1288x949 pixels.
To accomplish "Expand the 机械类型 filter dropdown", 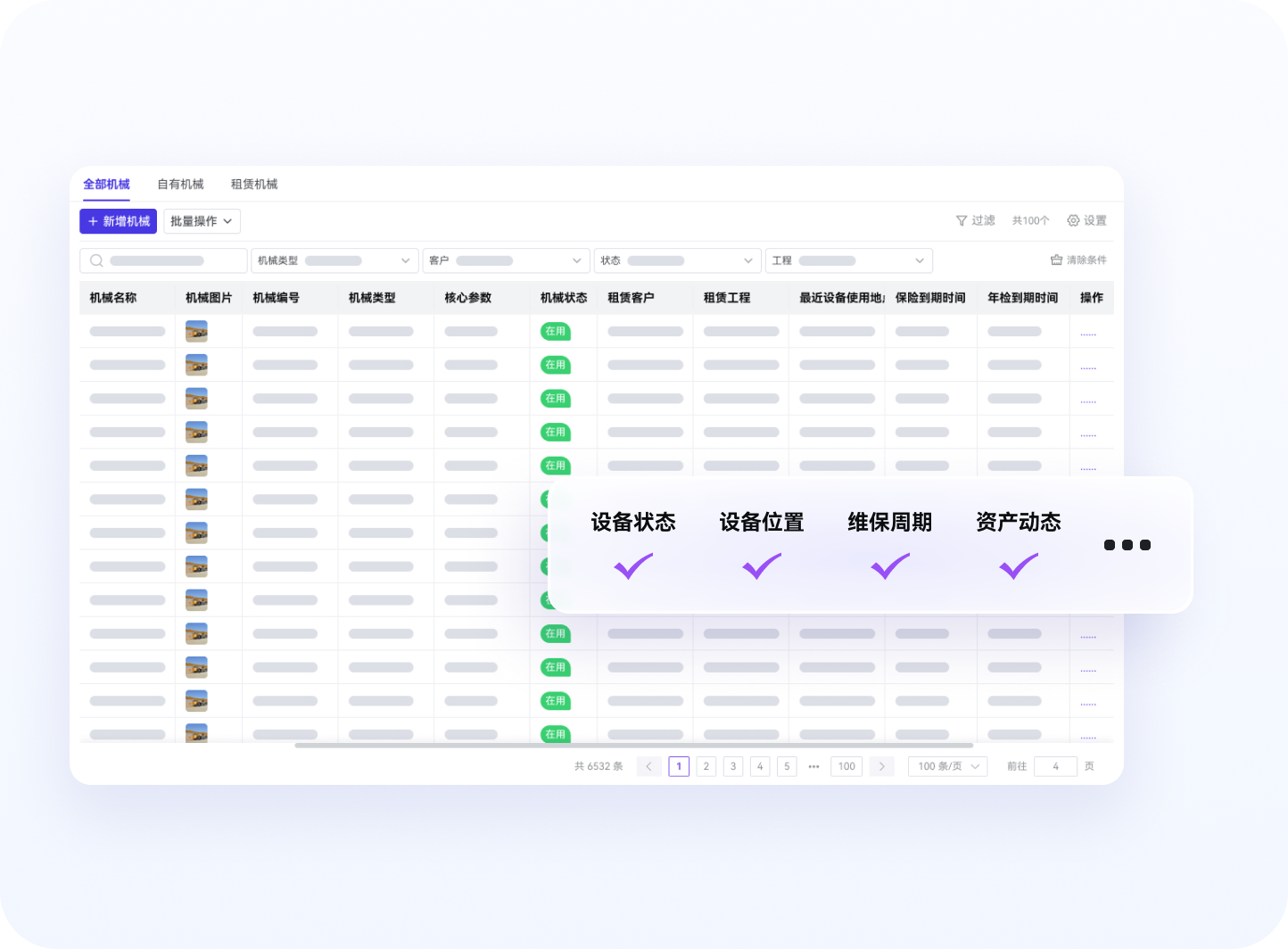I will [x=404, y=260].
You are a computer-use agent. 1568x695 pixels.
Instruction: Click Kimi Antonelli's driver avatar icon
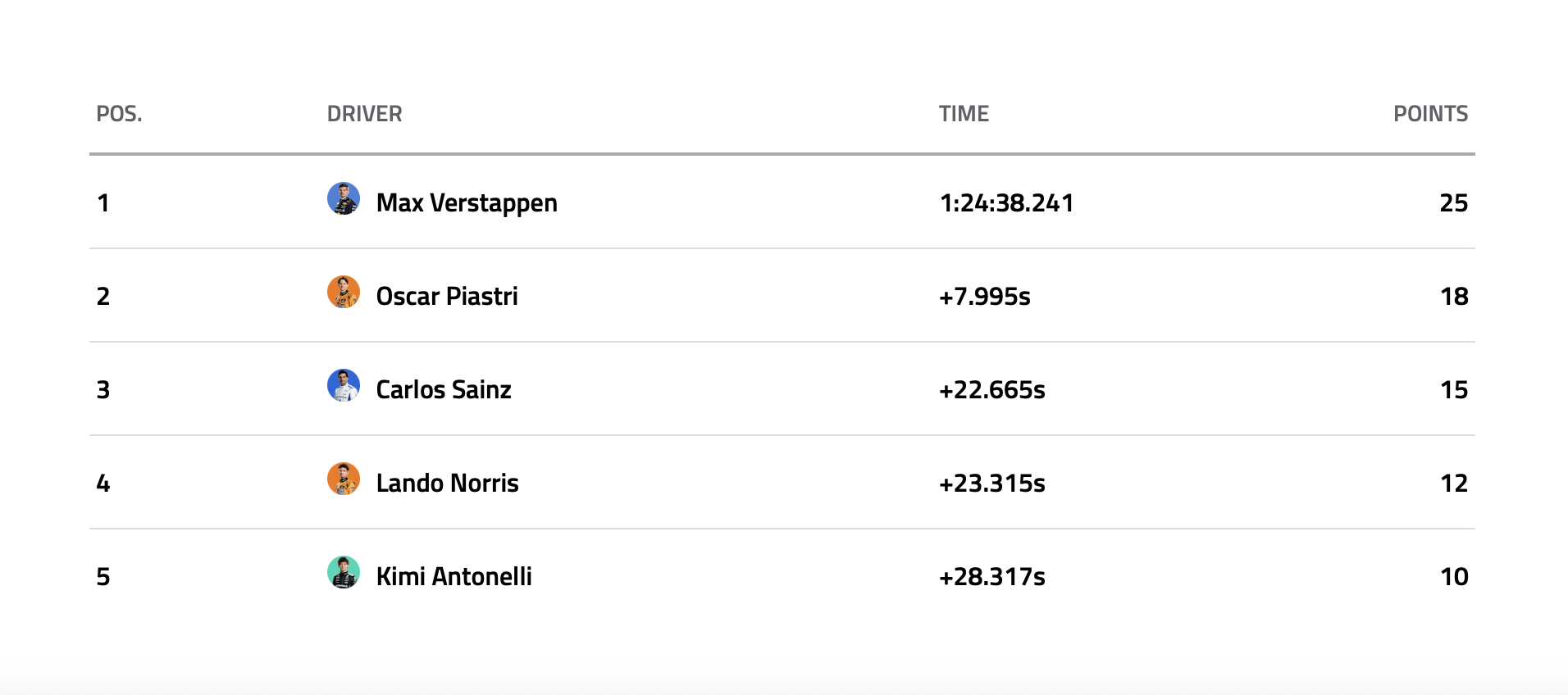click(344, 573)
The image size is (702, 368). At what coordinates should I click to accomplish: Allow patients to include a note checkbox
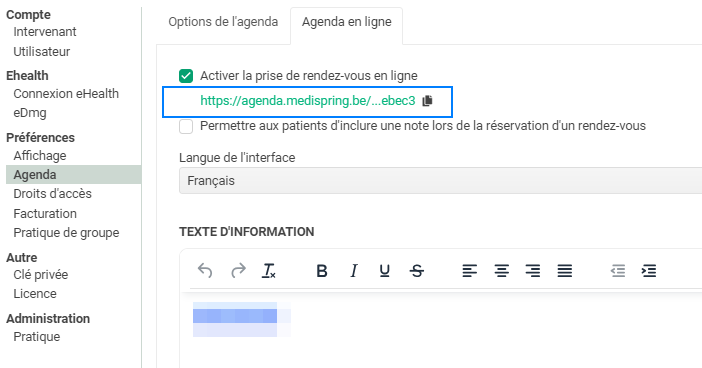click(x=186, y=126)
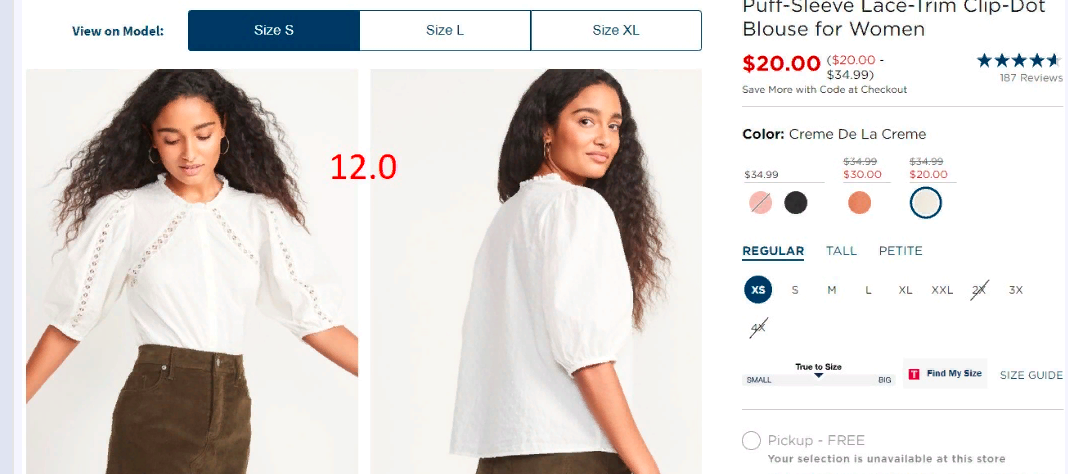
————————
REQUIREMENT: Please restate word for word the lines above, starting with the line that holds "You are a computer-use" and ending with the final line of the records, while leaving out pictures.

REPLY TO THE EXERCISE:
You are a computer-use agent. 1568x695 pixels.
Instruction: Click Kimi Antonelli's driver avatar icon
click(344, 573)
The image size is (702, 368). At what coordinates should I click to accomplish: Allow patients to include a note checkbox
click(x=186, y=126)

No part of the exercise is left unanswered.